Siamo ancora agli ultimi posti in Europa nell’impiego dei metodi di contraccezione

Pillole anticoncezionali ad uso esteso, che si assumono per tre mesi di fila (pillola stagionale) oppure con un impiego prospettico di un anno. Va in questa direzione il futuro della contraccezione orale. Molecole già approvate dalle Autorità regolatorie americane e in arrivo entro i prossimi due anni anche in Italia. I metodi anticoncezionali e il loro uso appropriato, soprattutto fra le più giovani, sono stati al centro del dibattito al decimo congresso europeo di contraccezione a Praga (oltre 3000 esperti provenienti da tutta Europa). Secondo un recente sondaggio, condotto su 616 medici della Società italiana di ginecologia e ostetricia (Sigo) e la Società italiana di medicina generale (Simg), il nostro Paese si attesta tra gli ultimi posti in Europa per l’utilizzo dei metodi di contraccezione. I dati parlano chiaro: oltre la metà degli italiani (il 53 per cento) non vuole utilizzare alcuna protezione durante i rapporti sessuali.
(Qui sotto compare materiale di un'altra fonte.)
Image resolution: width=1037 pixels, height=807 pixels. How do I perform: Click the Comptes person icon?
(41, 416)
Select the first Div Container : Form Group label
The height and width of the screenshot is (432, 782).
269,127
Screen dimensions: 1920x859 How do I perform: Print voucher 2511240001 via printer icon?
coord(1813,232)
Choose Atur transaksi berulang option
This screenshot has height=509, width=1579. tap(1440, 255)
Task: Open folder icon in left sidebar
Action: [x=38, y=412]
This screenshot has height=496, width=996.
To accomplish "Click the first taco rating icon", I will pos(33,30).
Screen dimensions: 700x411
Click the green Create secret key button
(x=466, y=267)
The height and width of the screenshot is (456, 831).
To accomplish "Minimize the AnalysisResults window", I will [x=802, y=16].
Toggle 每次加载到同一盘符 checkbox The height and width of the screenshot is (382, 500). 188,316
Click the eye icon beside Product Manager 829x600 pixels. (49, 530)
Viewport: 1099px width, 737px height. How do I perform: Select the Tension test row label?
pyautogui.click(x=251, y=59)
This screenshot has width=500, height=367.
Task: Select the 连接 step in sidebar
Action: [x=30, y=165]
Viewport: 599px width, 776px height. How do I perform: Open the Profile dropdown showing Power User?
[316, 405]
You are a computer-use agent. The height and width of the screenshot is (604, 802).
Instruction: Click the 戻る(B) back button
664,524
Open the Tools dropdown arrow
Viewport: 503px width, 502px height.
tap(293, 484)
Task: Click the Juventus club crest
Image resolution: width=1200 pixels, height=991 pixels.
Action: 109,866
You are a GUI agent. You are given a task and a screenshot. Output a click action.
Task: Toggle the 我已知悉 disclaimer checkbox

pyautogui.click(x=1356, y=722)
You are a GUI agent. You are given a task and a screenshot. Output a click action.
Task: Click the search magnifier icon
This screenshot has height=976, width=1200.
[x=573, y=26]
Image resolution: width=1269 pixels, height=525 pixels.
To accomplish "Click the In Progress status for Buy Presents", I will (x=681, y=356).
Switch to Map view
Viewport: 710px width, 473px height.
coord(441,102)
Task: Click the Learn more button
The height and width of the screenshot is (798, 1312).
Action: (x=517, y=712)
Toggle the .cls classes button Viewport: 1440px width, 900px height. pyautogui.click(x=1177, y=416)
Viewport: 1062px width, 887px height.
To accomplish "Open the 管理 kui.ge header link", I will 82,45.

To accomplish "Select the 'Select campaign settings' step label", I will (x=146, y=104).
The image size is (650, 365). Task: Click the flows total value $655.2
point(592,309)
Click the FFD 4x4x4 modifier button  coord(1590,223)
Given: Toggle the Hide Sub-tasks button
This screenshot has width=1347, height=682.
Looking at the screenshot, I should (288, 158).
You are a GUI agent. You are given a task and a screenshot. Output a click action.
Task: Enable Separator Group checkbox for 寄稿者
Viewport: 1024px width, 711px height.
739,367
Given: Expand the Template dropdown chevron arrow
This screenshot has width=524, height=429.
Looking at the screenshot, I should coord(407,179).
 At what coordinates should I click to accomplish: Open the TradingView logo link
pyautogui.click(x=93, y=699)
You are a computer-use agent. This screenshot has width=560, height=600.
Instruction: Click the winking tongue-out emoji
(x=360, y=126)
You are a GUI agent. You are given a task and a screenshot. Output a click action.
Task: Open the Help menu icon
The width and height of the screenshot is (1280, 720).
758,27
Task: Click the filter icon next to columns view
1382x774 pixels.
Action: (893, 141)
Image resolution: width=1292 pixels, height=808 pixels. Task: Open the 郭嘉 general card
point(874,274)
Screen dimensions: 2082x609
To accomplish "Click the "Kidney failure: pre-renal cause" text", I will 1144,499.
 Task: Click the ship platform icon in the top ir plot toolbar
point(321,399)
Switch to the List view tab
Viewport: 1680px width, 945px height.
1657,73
Senza contare che il 38 per cento non ha proprio conoscenza dei mezzi di prevenzione disponibili e che il 9 per cento li usa in modo errato. «La contraccezione oggi mira anche alla doppia protezione», spiega Emilio Arisi responsabile della ginecologia dell’ospedale Santa Chiara di Trento. La doppia protezione mette al riparo dalle malattie sessualmente trasmissibili e dalle gravidanze non desiderate. L’uso del preservativo è associato ad altri contraccettivi come la pillola, la spirale, l’anello vaginale, il cerotto transdermico.